O primeiro contato com alienígenas (se ele vier) tem tudo para ser menos “Eureka!” e mais planilha, revisão por pares e reunião interminável. Essa é a tese por trás da atualização dos protocolos pós-detecção do SETI aprovada em 2026 por um comitê da Academia Internacional de Astronáutica (IAA) — um manual de conduta para o dia em que aparecer um sinal estranho nos dados.
O assunto voltou à vitrine embalado pelo cinema: o filme “Dia D” (Disclosure Day), de Steven Spielberg, acompanha a tentativa de um ativista de “revelar” visitas extraterrestres e tem estreia no Brasil marcada para 11 de junho de 2026. Na vida real, o roteiro é bem menos glamouroso.
Nada de gritar “ET” no primeiro ruído
A diretriz central dos novos protocolos é simples (e pouco cinematográfica): não anunciar como alienígena o primeiro sinal esquisito. O recomendado é tentar, primeiro, provar que está errado — e só depois levar ao público.
Na prática, um “candidato a tecnossinal” (um sinal possivelmente produzido por tecnologia) precisaria ser autenticado de forma independente, por múltiplas organizações e instrumentos diferentes. Só com consenso sobre a credibilidade é que a divulgação deveria ocorrer.
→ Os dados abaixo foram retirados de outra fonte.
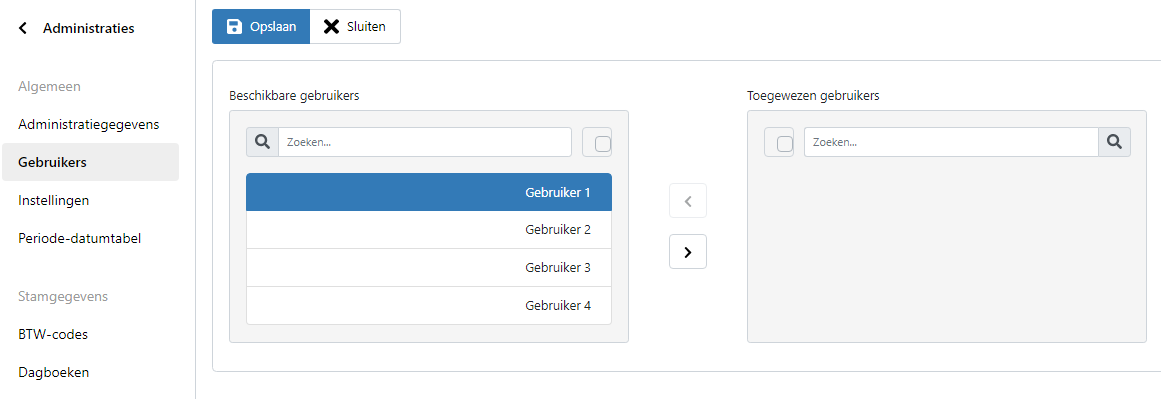Click the X icon on Sluiten
Image resolution: width=1161 pixels, height=399 pixels.
point(331,27)
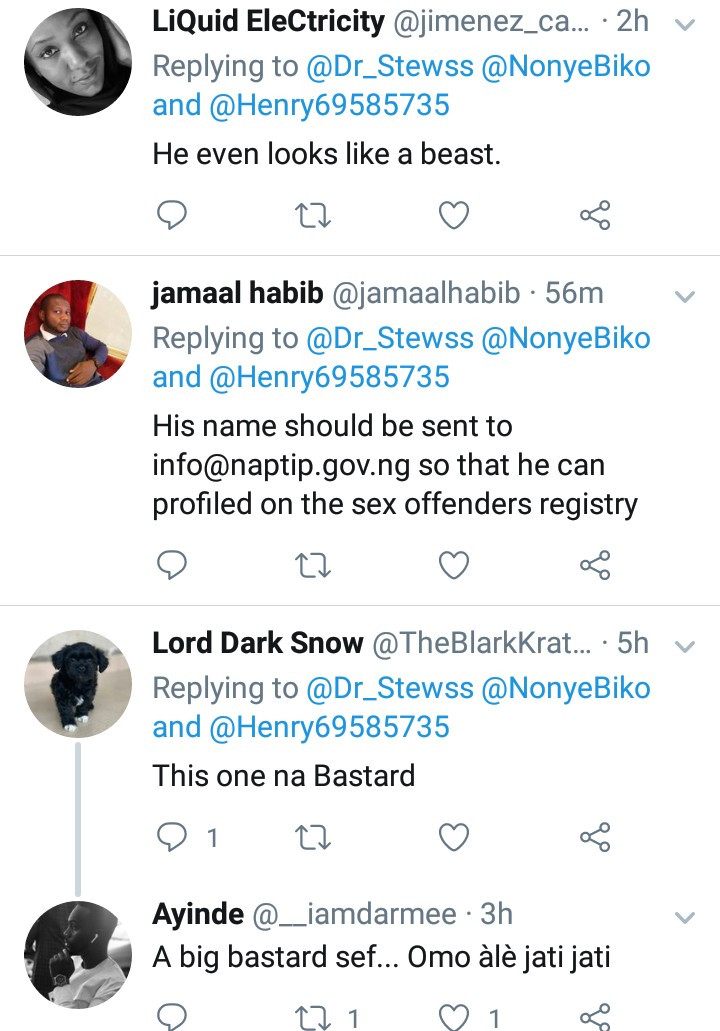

Transparência, mas com freio de mão puxado
Os protocolos também deixam um recado para a era do print e do viral: durante a verificação, não há obrigação de publicidade — justamente para evitar alarmes falsos e desinformação. Mas, confirmada a descoberta, aí o pêndulo vai para o outro lado: dados, métodos e até o código devem ser disponibilizados para escrutínio público e replicação.
“Devemos responder?” Só depois de consulta global
A parte mais sensível continua sendo a resposta. Enviar mensagem intencional (o chamado METI) divide a comunidade científica. E o protocolo de 2026 mantém a linha dura: ninguém deve responder até que haja uma consulta internacional ampla, preferencialmente via ONU ou organismos multilaterais representativos. A lógica é política e ética: “representar a Terra” não é decisão para um laboratório — nem para um bilionário com antena.
Ruído humano: satélites, interferência e o risco do caos
Os textos atualizados incorporam o mundo real de 2026: mais redes, mais radares, mais eletrônicos e mais satélites. A interferência de radiofrequência (RFI) virou um problema crescente, com menção explícita ao avanço de megaconstelações como a Starlink, que podem “poluir” faixas usadas para escuta científica. O documento pede esforço internacional para proteger frequências quando houver um sinal em análise.
E há uma camada nova, bem contemporânea: segurança dos pesquisadores. O protocolo cita risco de assédio e doxxing e orienta instituições a protegerem cientistas no olho do furacão.
Um “gabinete permanente” para o dia do impacto
Para não deixar tudo na mão de astrônomos (e só deles), o comitê prevê um Subcomitê permanente de Pós-Detecção, com gente de ética, direito, ciências sociais e comunicação. A ideia é tratar o evento como ele seria: científico, sim — mas também social, geopolítico e comunicacional.
Desdobramentos: a declaração revisada deve buscar endosso de outras entidades ao longo de 2026 e ser apresentada no Congresso Internacional de Astronáutica, na Turquia, em agosto de 2026, com expectativa de também entrar no radar da ONU — porque, se um sinal chegar, o mundo vai precisar combinar o “tom” antes de apertar o “enviar”.